Apenas isso seria suficiente para justificar a presença da luta contra o desvio de verbas públicas no topo da agenda nacional.
O argumento da coalizão para conviver com esses fatos é o da governabilidade.
É o discurso dos dirigentes mais politizados.
No espaço virtual, onde as emoções estão mais à flor da tela, não são raras as tentativas de desqualificar a aspiração de grande parte da sociedade brasileira, revelada, parcialmente, nas demonstrações do 7 de Setembro.
A mais banal dessas tentativas é aprisionar o movimento dentro dos códigos do século passado, dominado pela guerra fria.
Esquerda e direita, naquele contexto, eram os polos da principal clivagem.
O movimento é de direita, dizem, logo, representa um atraso.
As pessoas que saíram às ruas talvez não se sintam nem de direita nem de esquerda, apenas defendem seus direitos e sonhos frustrados pela corrupção.
Num outro plano, há os que até entendem a disposição para a luta.
Lamentam apenas ver a energia dispersa num tema secundário.
Chegam até a sugerir um outro foco: a sonegação de impostos, dizem, mobiliza bilhões de reais.
Outra forma clássica de argumentar, que atravessou o século 20: a contradição principal é entre burguesia e proletariado; outras lutas, ainda que bem-intencionadas, podem levar à dispersão.
(...)
Tudo indica que o modelo de presidencialismo de coalizão, com o rateio de cargos entre os partidos, está esgotado.
O amadurecimento da democracia vai impor novos rumos.
No momento é difícil convencer disso os vencedores, que projetam novas vitórias eleitorais, seguindo a máxima esportiva de que em time que está ganhando não se mexe.
Os argumentos contra a corrupção não se limitam ao dinheiro perdido.
No plano simbólico, a devastação é maior ainda.
Milhares de pessoas se afastaram da política e a imagem internacional do Brasil sofre.
Recentemente, o WikiLeaks revelou uma correspondência do embaixador dos EUA, Thomas Shannon, afirmando que a corrupção no governo passado era generalizada.
É razoável perguntar: será que isso foi só a percepção do embaixador americano ou é a de todo o corpo diplomático?
As perspectivas tornaram-se mais interessantes agora, com a aparição de um movimento espontâneo e apartidário.
A preparação da Copa de 2014, necessariamente, recoloca o tema.
Faltam dados sobre os gastos e algumas estimativas os elevam a R$ 120 bilhões.
A reforma do Maracanã, por exemplo, tem hoje previsão de gastos de mais de R$ 900 milhões, apesar dos cortes do TCU.
Ela é sintomática.
A previsão inicial era de R$ 600 milhões.

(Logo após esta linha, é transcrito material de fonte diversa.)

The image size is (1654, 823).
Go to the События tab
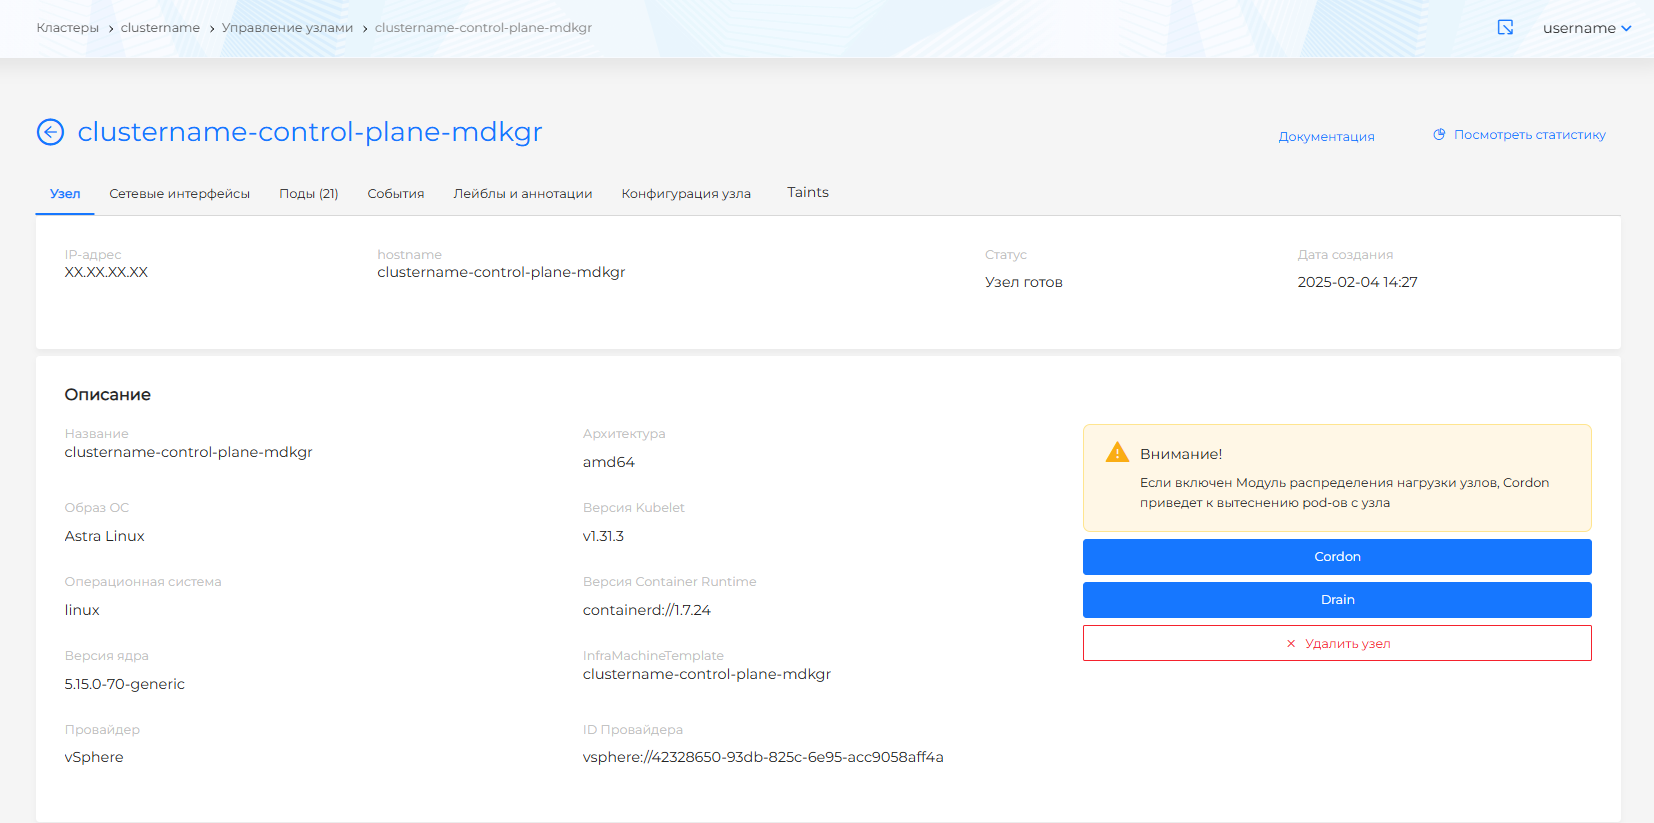[395, 194]
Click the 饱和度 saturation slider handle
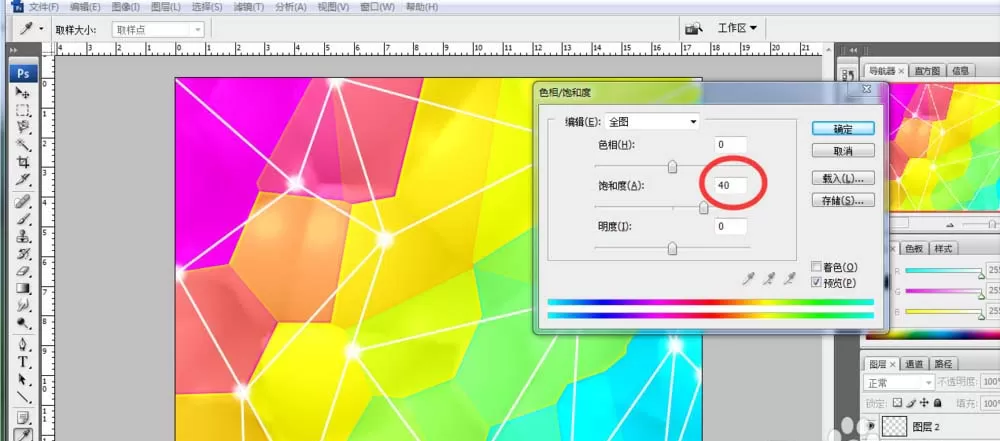 703,208
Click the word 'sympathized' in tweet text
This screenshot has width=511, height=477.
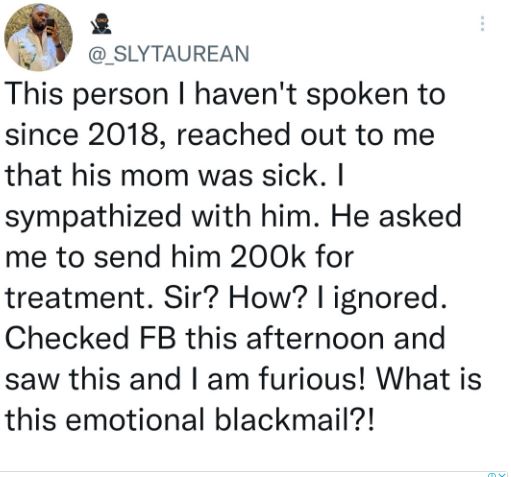[x=93, y=218]
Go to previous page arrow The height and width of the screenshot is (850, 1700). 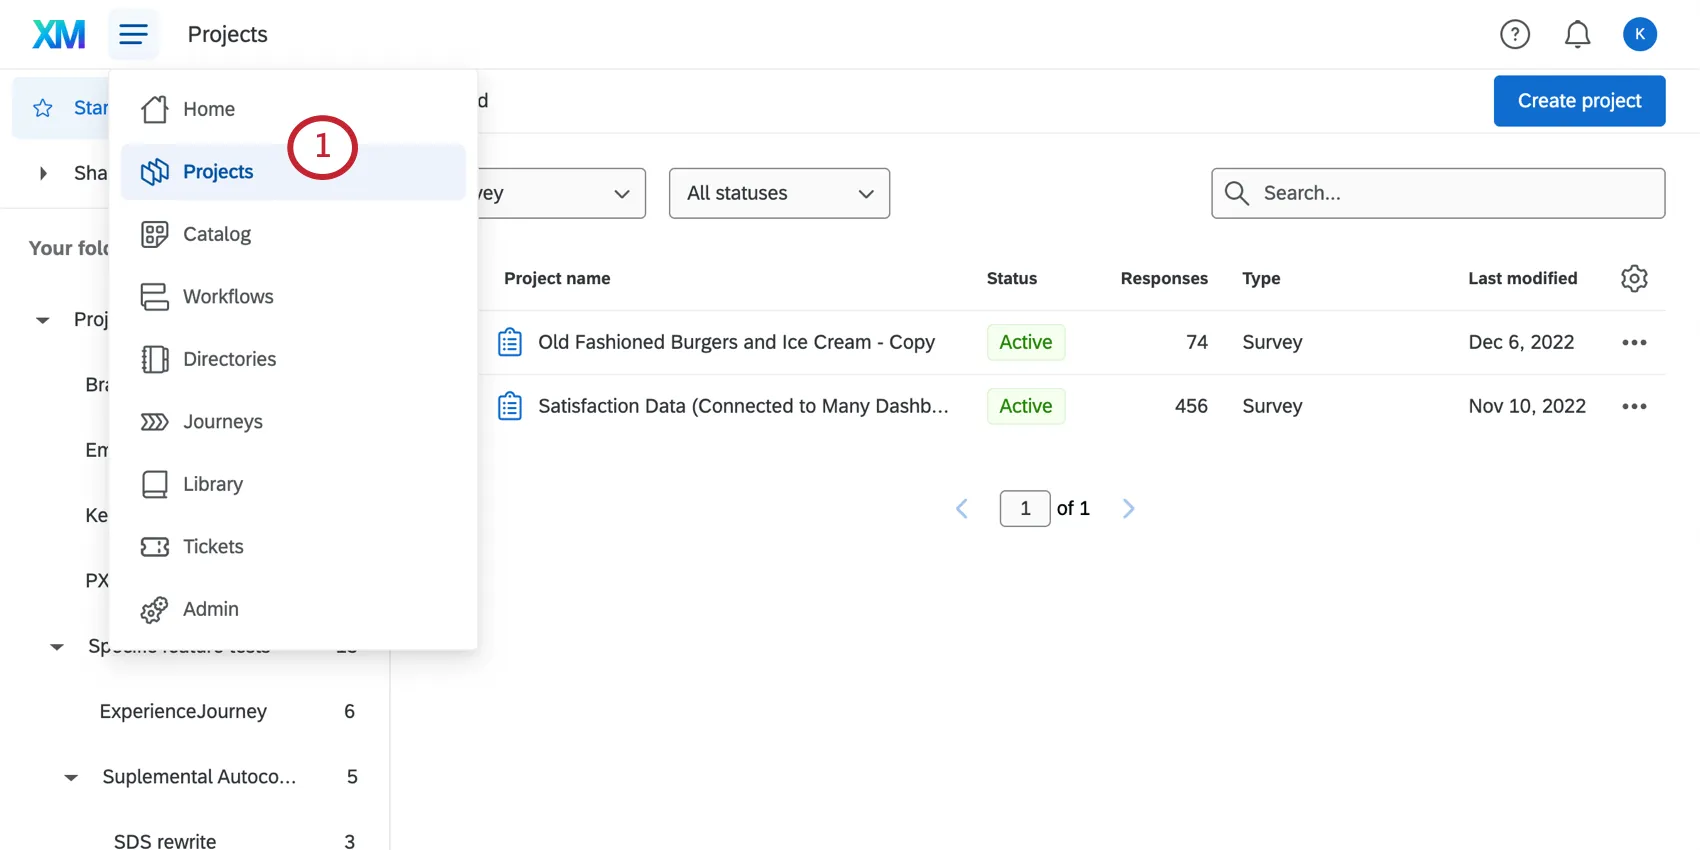[x=962, y=509]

A empresa responsável é a Delta, cujo dono é amigo do governador Sérgio Cabral.
Uma obra da Delta no aeroporto de Guarulhos chegou a ser interditada esta semana pela Justiça Federal.
Mesmo esquecendo momentaneamente a Copa, cujo processo ainda se vai desenrolar, é inegável que a corrupção influiu na resistência contra a recriação da CPMF.

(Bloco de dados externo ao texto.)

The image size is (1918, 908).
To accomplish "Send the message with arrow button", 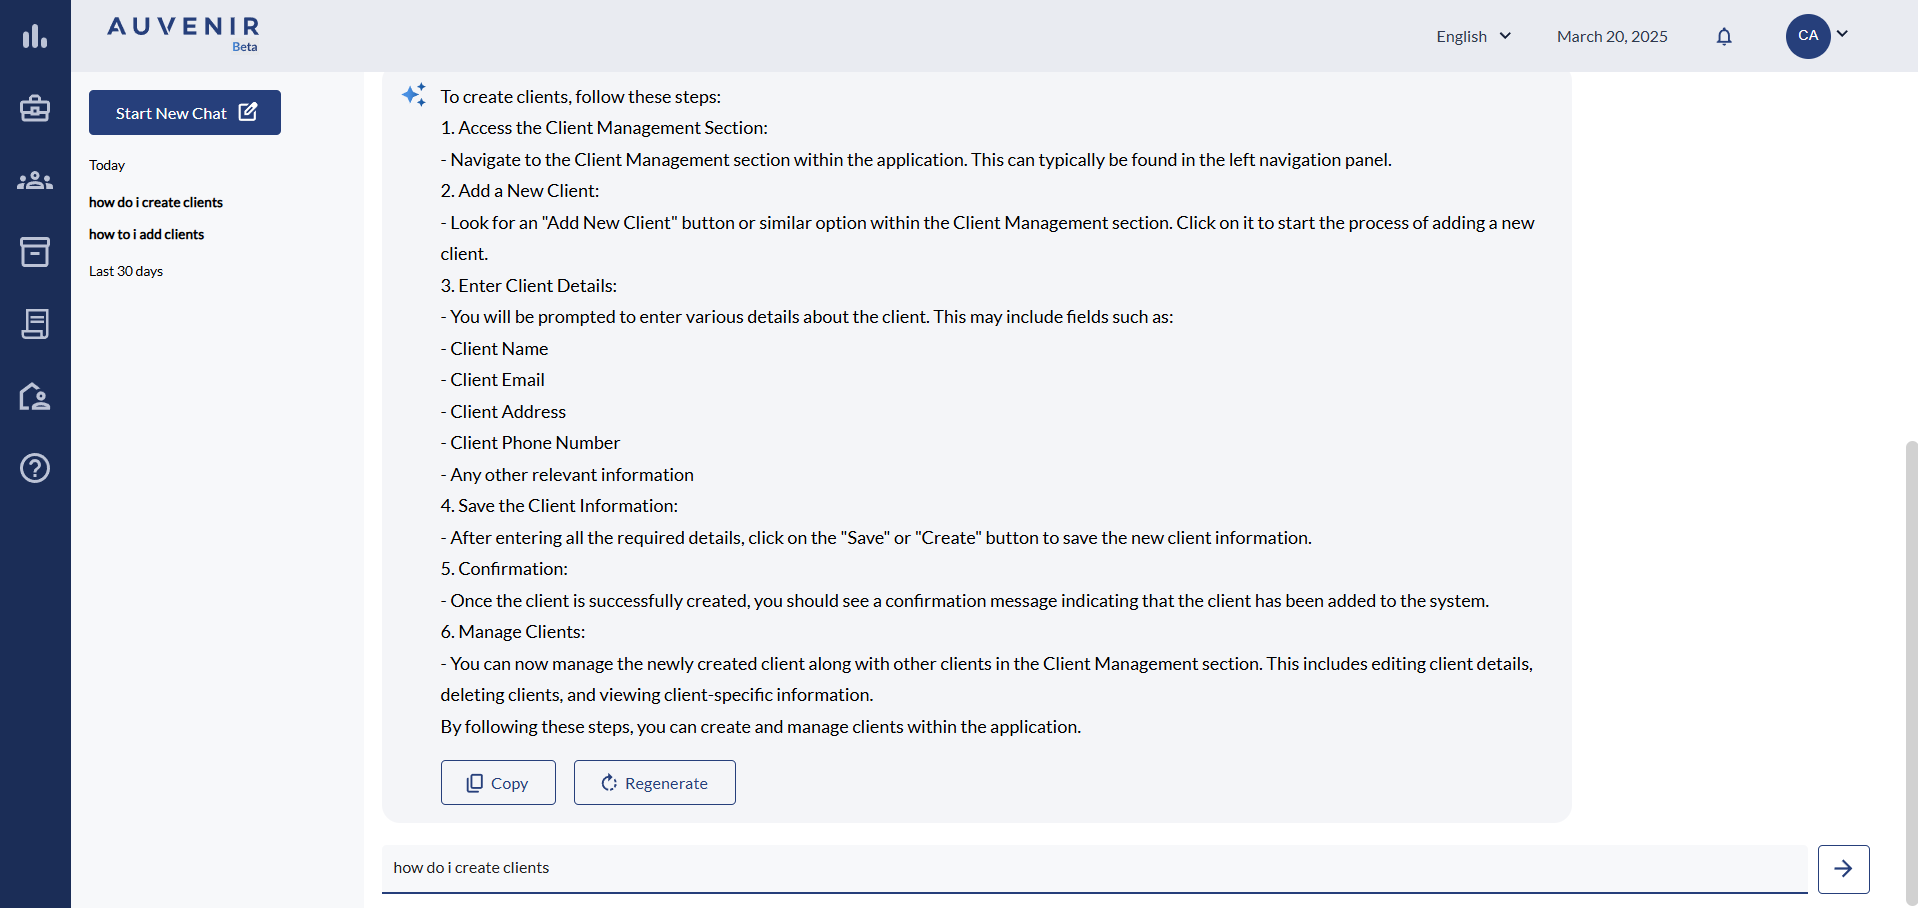I will [1843, 869].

Segundo o TCU, é na saúde que se registra um terço do desvio de verbas no País.
Ninguém tinha esses dados, mas quase todos desconfiavam.
(...)
Algo começou com as manifestações de 7 de Setembro.
Como em todos os pontos do globo, elas lançaram mão da internet, instrumento sobre o qual não há controle numa democracia.

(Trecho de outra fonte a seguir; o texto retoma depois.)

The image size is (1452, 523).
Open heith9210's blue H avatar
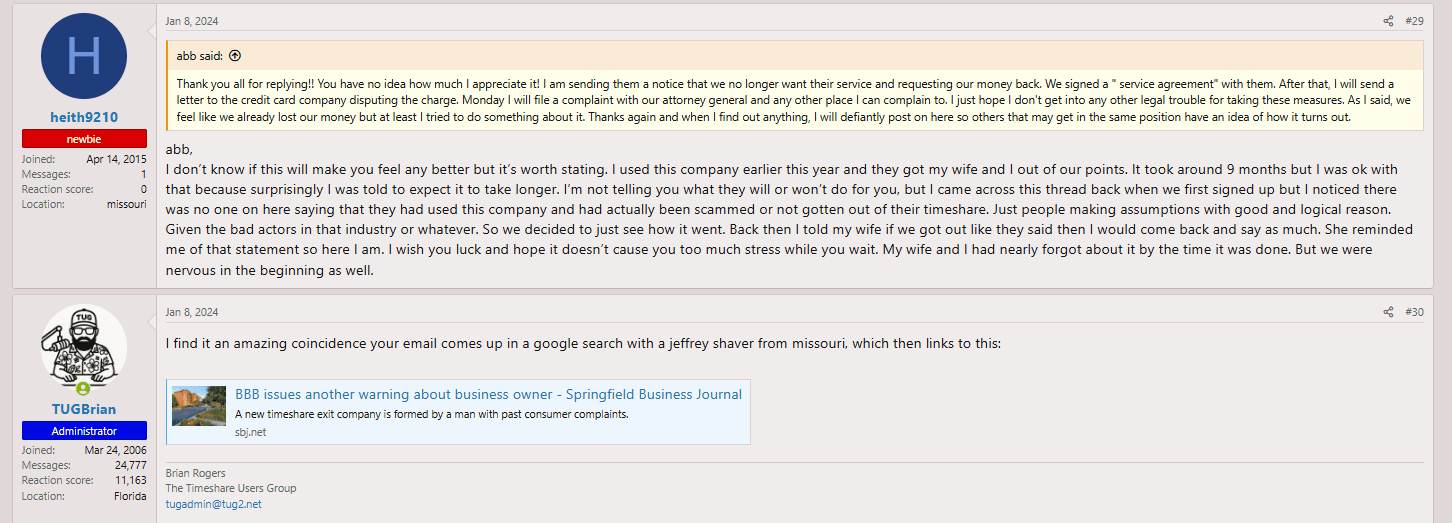click(x=84, y=56)
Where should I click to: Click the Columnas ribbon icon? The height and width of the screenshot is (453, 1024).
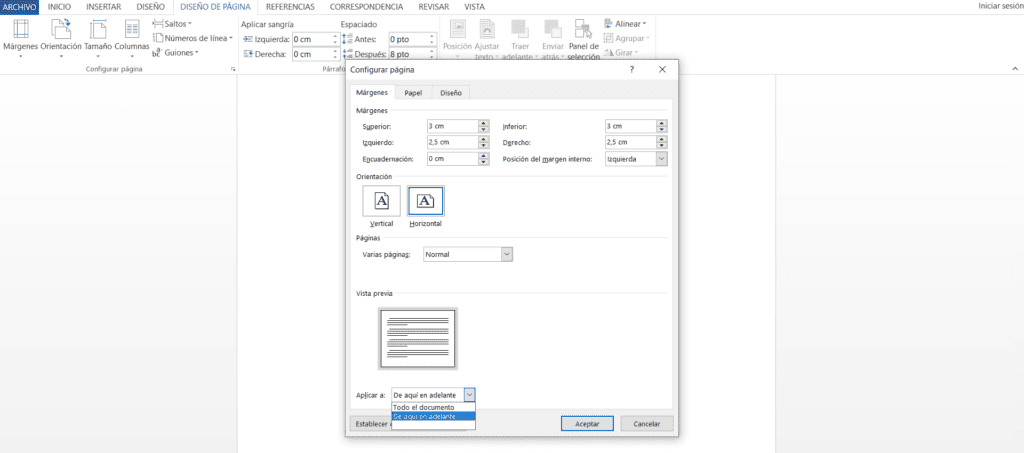[131, 37]
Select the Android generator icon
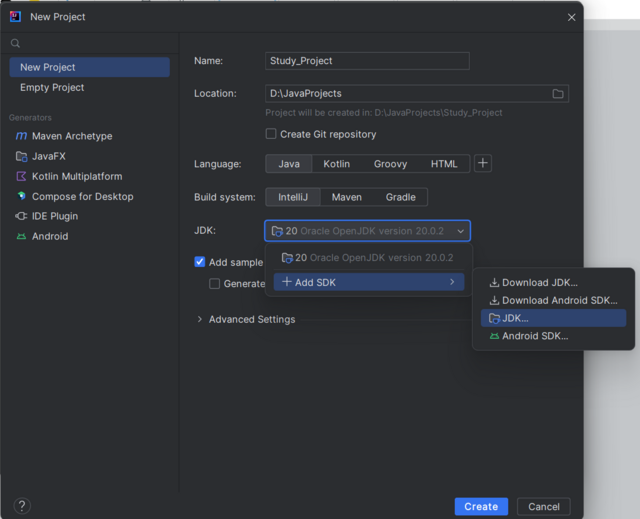Viewport: 640px width, 519px height. pos(21,236)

Por outro lado, as tentativas de controle político dos meios de comunicação tradicionais tendem ao isolamento.
É preciso acreditar muito nos aliados para supor que possam erguer a bandeira da censura num ano eleitoral.
Dificilmente o Brasil aceitará pagar pedágio para que o governo faça a máquina funcionar.
Ela já é pouco racional.
Com os danos da corrupção, torna-se um obstáculo para um salto maior.
O Brasil cresceu, os horizontes políticos encolheram.
O sopro das ruas pode trazer a inspiração que faltava.